He insisted the U.S. ships would cruise off the coast, not in Lebanese territorial waters.

Saniora, who has been accused by the opposition of following U.S. policy, spoke in front of Arab diplomats at government headquarters in Beirut after his Hezbollah opponents called the U.S. deployment a threat to Lebanese sovereignty and independence.

The U.S. military said Thursday the Navy was sending at least three ships, including an amphibious assault ship, to the eastern Mediterranean Sea in a show of strength during a period of tensions with Syria and political uncertainty in Lebanon.

In Washington on Friday, White House spokesman Gordon Johndroe called the move “a show of support for regional stability.”

And State Department spokesman Tom Casey said the warships were an important sign of U.S. commitment to security in the region. “It should provide comfort to our friends” and, for U.S. adversaries, “a reminder that we are there,” he told reporters.

But Hezbollah legislator Hassan Fadlallah denounced the move as a threat and called on Saniora’s government to reject the Navy deployment.

“We are facing an American threat against Lebanon,” Fadlallah said on local television. “It is clear this threat and intimidation will not affect us.”

Hezbollah is leading the opposition in seeking to topple the U.S.-backed government in Beirut.

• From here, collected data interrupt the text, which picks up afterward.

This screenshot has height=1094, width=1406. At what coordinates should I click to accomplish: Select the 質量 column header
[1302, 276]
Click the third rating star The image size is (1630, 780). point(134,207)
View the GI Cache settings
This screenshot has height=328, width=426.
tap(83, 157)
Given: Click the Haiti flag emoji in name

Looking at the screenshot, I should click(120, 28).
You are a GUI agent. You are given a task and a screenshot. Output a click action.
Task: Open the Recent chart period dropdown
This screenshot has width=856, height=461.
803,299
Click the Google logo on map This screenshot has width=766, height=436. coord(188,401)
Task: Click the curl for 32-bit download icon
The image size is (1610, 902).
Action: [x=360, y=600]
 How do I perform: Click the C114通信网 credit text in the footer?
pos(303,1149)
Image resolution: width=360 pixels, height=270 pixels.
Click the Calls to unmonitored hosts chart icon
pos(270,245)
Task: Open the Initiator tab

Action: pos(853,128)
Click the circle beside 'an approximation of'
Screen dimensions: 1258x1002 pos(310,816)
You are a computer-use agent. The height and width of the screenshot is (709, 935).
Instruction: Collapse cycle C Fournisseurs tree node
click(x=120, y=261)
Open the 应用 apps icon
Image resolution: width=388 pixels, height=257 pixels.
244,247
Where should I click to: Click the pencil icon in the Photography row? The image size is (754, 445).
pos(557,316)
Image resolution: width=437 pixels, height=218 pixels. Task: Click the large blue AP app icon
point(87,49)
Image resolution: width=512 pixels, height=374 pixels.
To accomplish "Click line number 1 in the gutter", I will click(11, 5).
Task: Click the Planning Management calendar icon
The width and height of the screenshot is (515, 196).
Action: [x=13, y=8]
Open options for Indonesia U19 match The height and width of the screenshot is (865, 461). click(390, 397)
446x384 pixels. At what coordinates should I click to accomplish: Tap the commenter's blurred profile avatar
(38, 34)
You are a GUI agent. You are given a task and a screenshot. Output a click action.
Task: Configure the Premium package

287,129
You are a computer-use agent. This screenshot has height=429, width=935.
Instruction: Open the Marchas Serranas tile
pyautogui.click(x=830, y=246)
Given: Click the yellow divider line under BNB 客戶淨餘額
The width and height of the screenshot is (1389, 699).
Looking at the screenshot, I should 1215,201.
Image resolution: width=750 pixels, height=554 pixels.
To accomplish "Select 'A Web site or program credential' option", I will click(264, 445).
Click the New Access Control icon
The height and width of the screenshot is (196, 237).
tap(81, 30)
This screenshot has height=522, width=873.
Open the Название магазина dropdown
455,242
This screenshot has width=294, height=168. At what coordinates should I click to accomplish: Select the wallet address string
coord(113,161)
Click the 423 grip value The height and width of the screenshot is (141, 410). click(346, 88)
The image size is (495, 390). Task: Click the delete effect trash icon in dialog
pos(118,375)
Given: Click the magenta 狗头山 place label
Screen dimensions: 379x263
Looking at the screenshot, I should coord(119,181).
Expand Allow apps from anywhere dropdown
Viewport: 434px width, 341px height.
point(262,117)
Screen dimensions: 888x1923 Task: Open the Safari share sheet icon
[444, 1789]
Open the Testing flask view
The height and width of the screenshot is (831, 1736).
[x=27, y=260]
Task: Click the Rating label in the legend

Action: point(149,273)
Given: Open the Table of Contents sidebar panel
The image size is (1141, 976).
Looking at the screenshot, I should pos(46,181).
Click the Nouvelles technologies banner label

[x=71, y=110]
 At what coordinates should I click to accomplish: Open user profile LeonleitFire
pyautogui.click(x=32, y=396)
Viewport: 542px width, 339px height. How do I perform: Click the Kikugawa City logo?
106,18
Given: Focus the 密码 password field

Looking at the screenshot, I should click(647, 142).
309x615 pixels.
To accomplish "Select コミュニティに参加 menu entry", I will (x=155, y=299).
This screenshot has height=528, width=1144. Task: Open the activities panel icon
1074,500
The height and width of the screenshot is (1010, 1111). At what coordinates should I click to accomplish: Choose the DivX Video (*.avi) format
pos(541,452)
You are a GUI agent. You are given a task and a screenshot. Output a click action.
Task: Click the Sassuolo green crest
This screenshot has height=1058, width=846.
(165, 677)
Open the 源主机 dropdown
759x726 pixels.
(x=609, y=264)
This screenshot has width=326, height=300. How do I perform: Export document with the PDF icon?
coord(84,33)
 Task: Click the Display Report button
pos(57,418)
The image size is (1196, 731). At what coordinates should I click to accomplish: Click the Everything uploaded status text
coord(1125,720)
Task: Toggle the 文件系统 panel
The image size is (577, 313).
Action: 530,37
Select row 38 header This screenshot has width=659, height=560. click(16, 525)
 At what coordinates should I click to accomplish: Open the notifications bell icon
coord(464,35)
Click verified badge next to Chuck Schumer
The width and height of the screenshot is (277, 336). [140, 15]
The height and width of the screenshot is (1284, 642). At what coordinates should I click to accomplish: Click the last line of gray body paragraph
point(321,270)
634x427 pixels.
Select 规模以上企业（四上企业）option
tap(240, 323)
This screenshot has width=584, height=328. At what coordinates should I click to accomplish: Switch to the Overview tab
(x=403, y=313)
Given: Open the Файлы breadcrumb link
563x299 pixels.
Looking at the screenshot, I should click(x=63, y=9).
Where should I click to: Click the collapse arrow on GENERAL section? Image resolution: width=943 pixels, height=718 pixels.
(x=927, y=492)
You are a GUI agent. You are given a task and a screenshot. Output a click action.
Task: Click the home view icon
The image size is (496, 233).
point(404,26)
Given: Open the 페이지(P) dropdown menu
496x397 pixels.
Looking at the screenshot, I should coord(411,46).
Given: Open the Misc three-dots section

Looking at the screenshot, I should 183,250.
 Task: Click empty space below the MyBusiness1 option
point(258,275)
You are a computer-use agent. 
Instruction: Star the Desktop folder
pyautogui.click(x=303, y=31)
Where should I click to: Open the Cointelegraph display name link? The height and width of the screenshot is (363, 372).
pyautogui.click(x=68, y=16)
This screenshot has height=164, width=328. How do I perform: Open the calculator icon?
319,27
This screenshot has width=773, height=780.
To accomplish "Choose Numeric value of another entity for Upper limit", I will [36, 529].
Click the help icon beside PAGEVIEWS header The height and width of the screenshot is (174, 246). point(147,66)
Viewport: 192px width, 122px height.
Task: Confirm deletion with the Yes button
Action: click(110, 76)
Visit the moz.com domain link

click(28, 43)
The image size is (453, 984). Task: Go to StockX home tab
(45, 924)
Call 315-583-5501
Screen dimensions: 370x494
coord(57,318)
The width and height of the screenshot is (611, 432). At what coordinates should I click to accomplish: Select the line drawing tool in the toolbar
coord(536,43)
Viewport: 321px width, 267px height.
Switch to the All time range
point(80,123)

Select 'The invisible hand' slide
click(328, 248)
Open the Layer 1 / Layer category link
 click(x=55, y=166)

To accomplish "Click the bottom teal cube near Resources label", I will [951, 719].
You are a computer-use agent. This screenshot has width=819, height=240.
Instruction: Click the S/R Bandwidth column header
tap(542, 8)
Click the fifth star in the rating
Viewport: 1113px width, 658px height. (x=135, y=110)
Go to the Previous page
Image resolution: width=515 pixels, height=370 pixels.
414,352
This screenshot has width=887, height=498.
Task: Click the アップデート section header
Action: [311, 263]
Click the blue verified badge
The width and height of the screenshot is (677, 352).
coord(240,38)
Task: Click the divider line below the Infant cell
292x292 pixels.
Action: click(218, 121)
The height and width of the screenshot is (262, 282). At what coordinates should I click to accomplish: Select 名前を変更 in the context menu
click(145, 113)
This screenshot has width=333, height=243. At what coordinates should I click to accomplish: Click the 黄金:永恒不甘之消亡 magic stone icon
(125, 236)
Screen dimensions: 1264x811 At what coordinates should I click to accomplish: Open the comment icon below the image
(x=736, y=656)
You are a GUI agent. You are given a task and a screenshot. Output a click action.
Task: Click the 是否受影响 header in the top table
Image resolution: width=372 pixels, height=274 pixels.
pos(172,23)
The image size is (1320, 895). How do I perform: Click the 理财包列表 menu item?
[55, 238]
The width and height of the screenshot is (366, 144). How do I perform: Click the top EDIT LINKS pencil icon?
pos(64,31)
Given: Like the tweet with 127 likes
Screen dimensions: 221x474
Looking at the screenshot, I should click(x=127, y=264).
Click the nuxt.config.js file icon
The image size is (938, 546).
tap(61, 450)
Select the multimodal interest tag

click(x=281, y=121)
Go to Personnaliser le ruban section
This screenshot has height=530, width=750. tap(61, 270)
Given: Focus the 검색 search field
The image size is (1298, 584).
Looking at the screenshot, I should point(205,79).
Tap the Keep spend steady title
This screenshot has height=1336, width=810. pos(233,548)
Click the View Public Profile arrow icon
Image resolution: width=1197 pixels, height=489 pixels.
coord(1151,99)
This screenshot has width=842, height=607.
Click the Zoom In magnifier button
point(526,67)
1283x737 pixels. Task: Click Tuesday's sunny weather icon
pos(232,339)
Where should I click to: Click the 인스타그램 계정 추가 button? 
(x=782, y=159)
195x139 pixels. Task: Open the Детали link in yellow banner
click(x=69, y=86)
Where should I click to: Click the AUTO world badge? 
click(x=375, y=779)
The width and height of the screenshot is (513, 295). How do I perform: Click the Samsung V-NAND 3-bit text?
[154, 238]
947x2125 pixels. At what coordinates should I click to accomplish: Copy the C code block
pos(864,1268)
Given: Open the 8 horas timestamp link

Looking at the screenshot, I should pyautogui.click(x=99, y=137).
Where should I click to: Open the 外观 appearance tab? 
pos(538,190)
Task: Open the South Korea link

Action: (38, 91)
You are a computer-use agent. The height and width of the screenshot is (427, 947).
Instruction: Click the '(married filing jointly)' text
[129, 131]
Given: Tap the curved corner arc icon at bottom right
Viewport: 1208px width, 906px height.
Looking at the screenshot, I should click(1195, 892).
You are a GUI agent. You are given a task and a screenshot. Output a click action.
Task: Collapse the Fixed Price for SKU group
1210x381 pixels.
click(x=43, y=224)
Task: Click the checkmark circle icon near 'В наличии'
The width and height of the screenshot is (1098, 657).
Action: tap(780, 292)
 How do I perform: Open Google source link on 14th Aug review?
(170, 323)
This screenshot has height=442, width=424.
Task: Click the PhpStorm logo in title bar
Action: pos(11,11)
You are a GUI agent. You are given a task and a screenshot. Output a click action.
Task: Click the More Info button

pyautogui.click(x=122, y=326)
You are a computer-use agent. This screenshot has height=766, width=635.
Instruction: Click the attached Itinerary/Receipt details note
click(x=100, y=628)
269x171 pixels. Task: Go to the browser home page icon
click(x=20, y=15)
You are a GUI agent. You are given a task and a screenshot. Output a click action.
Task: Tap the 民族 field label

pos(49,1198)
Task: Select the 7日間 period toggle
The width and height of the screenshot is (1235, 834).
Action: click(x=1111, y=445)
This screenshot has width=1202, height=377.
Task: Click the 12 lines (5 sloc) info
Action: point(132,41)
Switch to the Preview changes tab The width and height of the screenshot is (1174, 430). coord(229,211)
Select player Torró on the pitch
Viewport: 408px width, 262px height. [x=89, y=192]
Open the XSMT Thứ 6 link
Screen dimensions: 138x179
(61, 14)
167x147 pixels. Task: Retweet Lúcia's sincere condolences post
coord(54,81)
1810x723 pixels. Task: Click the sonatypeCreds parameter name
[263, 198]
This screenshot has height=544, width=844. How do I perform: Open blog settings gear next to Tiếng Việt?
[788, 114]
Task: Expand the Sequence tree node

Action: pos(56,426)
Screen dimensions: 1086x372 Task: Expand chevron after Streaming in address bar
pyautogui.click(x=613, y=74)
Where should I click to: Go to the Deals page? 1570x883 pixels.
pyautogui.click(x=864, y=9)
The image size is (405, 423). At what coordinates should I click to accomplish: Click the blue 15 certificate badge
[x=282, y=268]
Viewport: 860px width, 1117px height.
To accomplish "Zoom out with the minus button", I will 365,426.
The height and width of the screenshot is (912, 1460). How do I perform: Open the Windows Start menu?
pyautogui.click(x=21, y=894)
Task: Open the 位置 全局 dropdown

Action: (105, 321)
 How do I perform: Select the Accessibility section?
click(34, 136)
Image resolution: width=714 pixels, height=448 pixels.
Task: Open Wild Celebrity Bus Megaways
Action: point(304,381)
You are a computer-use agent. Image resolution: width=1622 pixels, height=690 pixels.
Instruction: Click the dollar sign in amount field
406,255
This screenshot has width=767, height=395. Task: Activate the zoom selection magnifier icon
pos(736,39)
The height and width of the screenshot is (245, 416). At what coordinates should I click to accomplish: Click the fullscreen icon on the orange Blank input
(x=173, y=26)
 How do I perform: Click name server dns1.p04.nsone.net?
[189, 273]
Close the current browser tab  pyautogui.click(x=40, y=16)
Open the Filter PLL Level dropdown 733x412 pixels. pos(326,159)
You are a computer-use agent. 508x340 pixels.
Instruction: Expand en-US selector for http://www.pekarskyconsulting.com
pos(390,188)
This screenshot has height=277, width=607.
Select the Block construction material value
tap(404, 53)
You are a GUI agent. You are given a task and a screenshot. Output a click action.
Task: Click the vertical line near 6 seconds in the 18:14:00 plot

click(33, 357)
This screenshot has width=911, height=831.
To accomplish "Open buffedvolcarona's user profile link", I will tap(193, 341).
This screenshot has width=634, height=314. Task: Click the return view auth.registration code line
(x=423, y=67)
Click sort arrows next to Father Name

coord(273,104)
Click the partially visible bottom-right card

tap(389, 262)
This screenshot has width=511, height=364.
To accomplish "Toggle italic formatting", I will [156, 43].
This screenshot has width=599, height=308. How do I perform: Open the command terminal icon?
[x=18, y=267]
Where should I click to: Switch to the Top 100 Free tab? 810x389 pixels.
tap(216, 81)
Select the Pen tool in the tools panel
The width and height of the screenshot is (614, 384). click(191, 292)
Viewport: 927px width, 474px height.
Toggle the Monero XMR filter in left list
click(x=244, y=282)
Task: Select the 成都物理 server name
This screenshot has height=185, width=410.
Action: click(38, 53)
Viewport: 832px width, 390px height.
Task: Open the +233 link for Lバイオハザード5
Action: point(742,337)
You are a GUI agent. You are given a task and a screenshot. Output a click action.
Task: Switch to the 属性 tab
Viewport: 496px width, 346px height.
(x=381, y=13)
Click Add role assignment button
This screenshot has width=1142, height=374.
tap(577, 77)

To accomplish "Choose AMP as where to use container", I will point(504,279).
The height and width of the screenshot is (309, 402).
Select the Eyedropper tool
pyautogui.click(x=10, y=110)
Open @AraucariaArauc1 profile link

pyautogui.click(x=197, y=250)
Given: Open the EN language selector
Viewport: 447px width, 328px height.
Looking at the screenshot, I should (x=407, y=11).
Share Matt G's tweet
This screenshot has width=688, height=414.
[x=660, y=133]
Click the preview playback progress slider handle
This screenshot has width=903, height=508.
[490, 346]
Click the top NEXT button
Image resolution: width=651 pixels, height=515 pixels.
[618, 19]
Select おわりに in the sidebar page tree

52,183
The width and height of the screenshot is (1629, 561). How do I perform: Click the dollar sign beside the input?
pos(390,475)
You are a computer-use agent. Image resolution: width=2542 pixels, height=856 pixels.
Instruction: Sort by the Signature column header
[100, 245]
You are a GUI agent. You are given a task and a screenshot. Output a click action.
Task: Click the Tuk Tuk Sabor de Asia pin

The group fought Israel in the 2006 war and is believed linked to Muslim militants who attacked U.S. forces and diplomats in Lebanon in 1983-84 during the Lebanese civil war, killing about 270.

Lebanon’s long political crisis is increasingly viewed as taking on a regional scope: a proxy confrontation between the United States and some of its Arab allies against Iran and Syria — both staunch opponents of America’s Mideast policies.

Neighboring Syria had yet to react on Friday, a weekend in that country.

The decision appeared to be a not-too-subtle show of U.S. force as international frustration mounts over a long political deadlock in tiny, weak Lebanon. The United States blames Syria for the impasse, saying it has never given up its ambitions to control its smaller neighbor.

“If the Syrians want to take a message from it, happy to have them do so if what that means is it gets them out of the business of subverting democracy and the will of the Lebanese people,” Casey said.

The Lebanese opposition accuses the U.S. of scuttling any attempts to settle a political crisis over the president and government that has dragged on for the last 15 months. The majority has accused the opposition of doing the bidding of Syria and Iran.

A presidential election in Lebanon has been delayed 15 times. Just this week the date was pushed back to March 11.

Tensions in Lebanon have sharpened after the assassination in Syria of top Hezbollah commander Imad Mughniyeh, who was wanted by the United States for a plane hijacking and was suspected of attacks against American targets in Lebanon as well as Israeli and Jewish interests abroad.

Hezbollah has accused Israel, promising retaliation, and Israel has put its forces along the Lebanese border on alert.

Sheik Afif Naboulsi, a Shiite cleric close to Hezbollah, scoffed at the U.S. Navy deployment.

“We say to the Americans: We will not be afraid of your threats, and we won’t hand over the country to you to use it to pressure Syria,” he said at a Friday sermon in southern Lebanon.

In 1983, at the height of U.S. intervention in Lebanon, about 17 ships — two aircraft carrier battle groups and two mammoth battleships — patrolled the Lebanese coastline with a Marine contingent deployed at Beirut airport.

A suicide bombing destroyed the Marine base in October 1983, killing 241 American service personnel, and a U.S. Embassy building was destroyed by another suicide bomber during that period. U.S. warships also were involved in shelling anti-government Muslim militia positions.

Lebanese territorial waters are now patrolled by Lebanon’s navy and a United Nations Naval Task Force that is assisting Lebanese authorities under the U.N. resolution that halted the summer 2006 war between Israel and Hezbollah.

The last time U.S. ships came to Lebanon was during the 34-day conflict in 2006, with warships taking part in the evacuation of Americans.